Wednesday’s story concerned Neil Feakins, whose £15,000 Canyon time trial bike was lost after he checked it in for a flight from Vienna to Heathrow after taking part in Ironman Austria earlier this month.
Our report prompted road.cc reader Mike Little to get in touch, and he told us: “At least Neil lost his bike AFTER his race. On Tuesday 31 May I travelled from Newcastle to Hamburg via Amsterdam with KLM to take part in the European Ironman Championships on Sunday 5 June.
“Sadly my bike and luggage didn’t arrive in Hamburg but I received an email from KLM saying the bike and luggage would arrive on the next flight and would be delivered by courier to my hotel.

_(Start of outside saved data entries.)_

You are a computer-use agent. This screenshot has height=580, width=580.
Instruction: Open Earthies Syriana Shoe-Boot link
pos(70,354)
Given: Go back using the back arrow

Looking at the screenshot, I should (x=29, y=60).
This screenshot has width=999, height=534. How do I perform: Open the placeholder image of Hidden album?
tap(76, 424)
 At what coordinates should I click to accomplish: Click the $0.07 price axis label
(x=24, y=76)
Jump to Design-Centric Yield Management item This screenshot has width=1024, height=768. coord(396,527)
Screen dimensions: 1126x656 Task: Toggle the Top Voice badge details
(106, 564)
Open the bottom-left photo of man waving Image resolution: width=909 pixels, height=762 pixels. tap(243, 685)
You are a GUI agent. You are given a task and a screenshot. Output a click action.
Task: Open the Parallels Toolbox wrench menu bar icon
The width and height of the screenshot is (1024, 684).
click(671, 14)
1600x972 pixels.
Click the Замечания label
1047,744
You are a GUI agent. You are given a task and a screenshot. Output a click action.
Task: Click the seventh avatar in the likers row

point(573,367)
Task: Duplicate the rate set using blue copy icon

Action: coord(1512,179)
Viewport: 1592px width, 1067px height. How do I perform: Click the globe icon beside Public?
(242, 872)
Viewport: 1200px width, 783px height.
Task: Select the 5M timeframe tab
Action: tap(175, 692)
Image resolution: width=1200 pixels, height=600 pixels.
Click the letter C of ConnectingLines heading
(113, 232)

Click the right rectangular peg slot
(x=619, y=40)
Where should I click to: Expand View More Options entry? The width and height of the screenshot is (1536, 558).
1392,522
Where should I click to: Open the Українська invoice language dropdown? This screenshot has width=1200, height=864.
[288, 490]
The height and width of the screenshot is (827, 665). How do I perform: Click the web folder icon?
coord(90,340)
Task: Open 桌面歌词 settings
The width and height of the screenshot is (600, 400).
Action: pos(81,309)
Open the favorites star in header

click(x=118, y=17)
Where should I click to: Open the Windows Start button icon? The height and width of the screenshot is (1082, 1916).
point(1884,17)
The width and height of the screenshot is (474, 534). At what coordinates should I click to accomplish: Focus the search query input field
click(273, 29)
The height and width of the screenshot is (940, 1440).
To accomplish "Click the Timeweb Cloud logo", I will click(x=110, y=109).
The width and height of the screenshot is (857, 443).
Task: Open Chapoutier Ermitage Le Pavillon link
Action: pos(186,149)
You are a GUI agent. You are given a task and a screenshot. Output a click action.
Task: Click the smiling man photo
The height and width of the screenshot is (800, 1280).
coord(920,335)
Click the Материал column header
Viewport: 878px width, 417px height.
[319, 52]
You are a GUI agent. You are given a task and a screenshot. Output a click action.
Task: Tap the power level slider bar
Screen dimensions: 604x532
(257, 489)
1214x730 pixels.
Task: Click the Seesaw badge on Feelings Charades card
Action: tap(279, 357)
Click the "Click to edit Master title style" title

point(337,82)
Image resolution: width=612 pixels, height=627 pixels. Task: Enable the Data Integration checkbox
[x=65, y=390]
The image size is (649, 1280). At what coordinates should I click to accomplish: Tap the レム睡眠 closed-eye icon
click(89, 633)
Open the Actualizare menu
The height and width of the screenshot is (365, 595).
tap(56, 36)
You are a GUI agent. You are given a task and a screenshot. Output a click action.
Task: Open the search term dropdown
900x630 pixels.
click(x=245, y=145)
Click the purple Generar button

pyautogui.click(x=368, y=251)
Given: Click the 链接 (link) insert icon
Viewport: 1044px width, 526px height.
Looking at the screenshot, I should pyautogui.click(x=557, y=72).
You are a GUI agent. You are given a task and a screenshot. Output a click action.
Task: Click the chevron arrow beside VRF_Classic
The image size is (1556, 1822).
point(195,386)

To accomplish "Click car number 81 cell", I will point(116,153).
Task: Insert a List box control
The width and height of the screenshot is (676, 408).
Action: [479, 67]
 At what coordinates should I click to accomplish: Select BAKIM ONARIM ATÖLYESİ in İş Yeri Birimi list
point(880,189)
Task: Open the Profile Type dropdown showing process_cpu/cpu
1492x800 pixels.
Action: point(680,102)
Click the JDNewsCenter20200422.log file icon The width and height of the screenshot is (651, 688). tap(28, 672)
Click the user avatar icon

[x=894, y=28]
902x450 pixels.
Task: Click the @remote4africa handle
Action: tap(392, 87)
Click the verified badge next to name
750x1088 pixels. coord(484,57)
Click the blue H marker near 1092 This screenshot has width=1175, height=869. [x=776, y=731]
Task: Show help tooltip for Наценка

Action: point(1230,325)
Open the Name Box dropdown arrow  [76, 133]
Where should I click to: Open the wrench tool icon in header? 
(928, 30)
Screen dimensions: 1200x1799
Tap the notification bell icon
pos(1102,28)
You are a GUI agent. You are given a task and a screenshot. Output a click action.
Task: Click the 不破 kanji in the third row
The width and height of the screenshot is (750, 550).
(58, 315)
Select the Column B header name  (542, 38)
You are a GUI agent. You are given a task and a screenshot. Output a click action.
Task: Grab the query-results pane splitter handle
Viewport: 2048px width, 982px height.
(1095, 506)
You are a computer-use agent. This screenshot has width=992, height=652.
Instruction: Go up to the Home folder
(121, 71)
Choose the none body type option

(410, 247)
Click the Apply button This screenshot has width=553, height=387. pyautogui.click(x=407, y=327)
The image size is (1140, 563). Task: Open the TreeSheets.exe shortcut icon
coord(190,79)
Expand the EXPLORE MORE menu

“This didn't happen and I spent the next four days going to Hamburg airport every day (a three-hour round trip from my hotel) only to be met by utter chaos with mountains of luggage and no customer service staff and no security.
“I ended up racing in a hired wetsuit and riding a standard hire bike two sizes too small for me with cycling shoes the guy at the hire shop had lent me!”
It turned out that his bike, in its bike box as shown in the main picture above, had been at the airport the whole time – but Mike has still not been reunited with it.
“When I got home to the UK there was still no sign of my bike box until I got an email out of the blue on Tuesday 21 June from a Lufthansa pilot and keen triathlete Thies Harms, asking why he kept seeing my bike box abandoned in luggage reclaim in Hamburg airport!
“He offered to help get my bike box couriered to me but when he went back on Thursday 23 June, he was told the bike box had been taken for processing to be sent back to me.
“That is now fyur weeks ago and 7 weeks since I first flew on KLM and there is no progress. KLM cannot tell me anything on the rare occasions they actually respond to messages,” Mike added.
“The value of my Cervelo TT bike, bike box and related equipment is over £12,000. In compensation, KLM have offered me £500.”
Another reader, Caitlin, told us of how her bike had got lost earlier this month when she flew from London to Italy to take part in an event that is on the bucket list of many a road cyclist.
“On the evening of Friday 1 July I flew out to Venice from Heathrow with British Airways to compete in the Maratona dles Dolomites.
“I left my road bike at oversized baggage to be put in the hold, as I have done many times before with BA. When I arrived at Venice airport I received an email to say that my bike was not put on the plane.
“When we arrived at the baggage terminal we joined a queue of other cyclists whose bags were missing from the flight – the airport was a complete shambles. Luckily I managed to find a decent rental bike to complete the race – all the while my bike was still missing.
It is now nearly three weeks later and BA still have returned my bike. I call the lost baggage line every day and am having no luck in getting my bike bag.
“Not only does my bike have huge sentimental value to me, the bike and bike bag together are over £4,000 in value.”
Caitlin also had some words of advice to fellow cyclists planning on flying with their bikes, namely to “ensure they get separate bike insurance when travelling” and to “consider an Apple Airtag or similar to track their bike” – as well as “avoid travelling with their bike in the hold this summer while the airports are in chaos!”
Her point regarding insurance is a particularly pertinent one, with the Montreal Convention limiting airlines’ liability for loss of checked baggage to around £1,400, as explained in this article from the Independent.